QUOTED PASSAGE
* Start *

# Daddy's got some brand new shoes



## dudeamis (Oct 16, 2011)

Okay they're old shoes. I bought them at the thrift store at half off, so about $2. I covered the parts I wanted to stay black with masking tape and spray painted the rest. The shoe laces is just orange yarn until I find orange round laces.


----------



## RoxyBlue (Oct 6, 2008)

Ooooohhhh, snazzy!:jol:

You need an orange zoot suit to go with those shoes.


----------



## Hairazor (Mar 13, 2012)

Totally hot!


----------



## dudeamis (Oct 16, 2011)

Here's the suit I'll be wearing.


----------



## Copchick (Apr 10, 2012)

Awesome!


----------



## Dark Angel 27 (Sep 11, 2008)

looks amazing!


----------



## Headless (Sep 4, 2011)

What an outfit!!!! Love those shoes!


----------



## jdubbya (Nov 6, 2005)

Love it!


----------



## beelce (Jul 21, 2007)

Love um......


----------



## Dr. Maniaco (Sep 7, 2012)

I Love It!


----------



## shannibal (Aug 14, 2013)

* End *

WRITTEN REQUEST
Carry the forum thread about the spray-painted thrift-store shoes forward, starting with the reply from shannibal whose header ends the thread.

DATASET ROWS
* Start *

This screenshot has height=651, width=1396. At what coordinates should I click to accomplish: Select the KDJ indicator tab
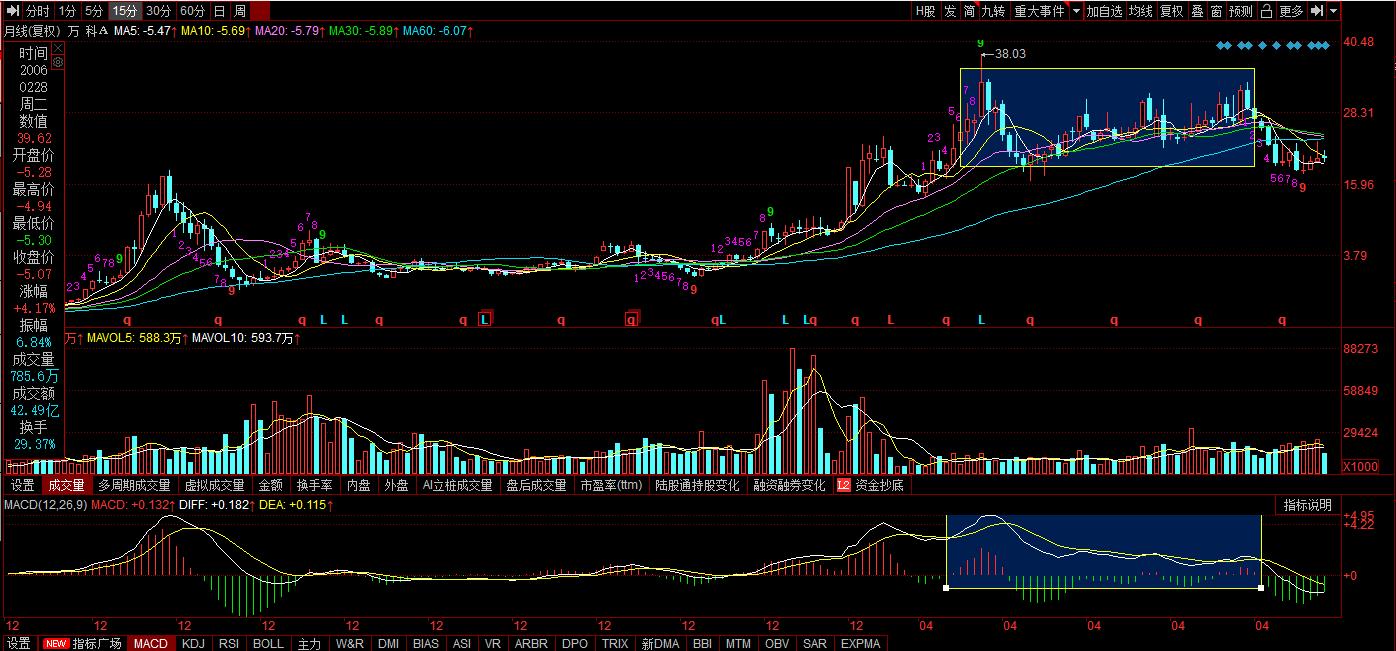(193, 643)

* End *
* Start *

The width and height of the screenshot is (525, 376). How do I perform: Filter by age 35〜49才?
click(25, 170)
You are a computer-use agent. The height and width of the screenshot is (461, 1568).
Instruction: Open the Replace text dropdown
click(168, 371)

* End *

RESPONSE TO THIS EXERCISE
The shoes complete that outfit!


----------



## RoxyBlue (Oct 6, 2008)

You know you need a hat to complete the outfit now:jol:


----------



## dudeamis (Oct 16, 2011)

RoxyBlue said:


> You know you need a hat to complete the outfit now:jol:


I made a crown

I took a dollar tree trash can, cut out the bottom and cut 8 long spikes about halfway down. I then hit each spike with the heat gun letting it fold over sorta like a jester's cap. I then painted it black, put orange ping pong balls on the tips and ran a 1/2" strip of orange duct tape around the bottom.


----------



## RoxyBlue (Oct 6, 2008)

Woo hoo! Picture, please!


----------



## dudeamis (Oct 16, 2011)

I'll try to remember to do it when I get crafting in a couple hours


----------



## kprimm (Mar 14, 2009)

Awesome look! The Pumpkin King Lives!


----------



## Joiseygal (Sep 3, 2008)

Now that is a all around total package for a costume! Very snazzy!!!!


----------



## dudeamis (Oct 16, 2011)

Here's the mask and crown.


----------



## RoxyBlue (Oct 6, 2008)

Man, you'd never suspect the crown started out as a trash can from Dollar Tree!


----------



## dudeamis (Oct 16, 2011)

given the low cost of it, I might make a tutorial on it in the future


----------



## Sirius (Jul 18, 2009)

Looking good! If you have a really hard time finding shoelaces, you might pick up some orange paracord at an army surplus store, usually about 9 cents a foot. Just cut to length and gently heat a half inch on each end with a lighter.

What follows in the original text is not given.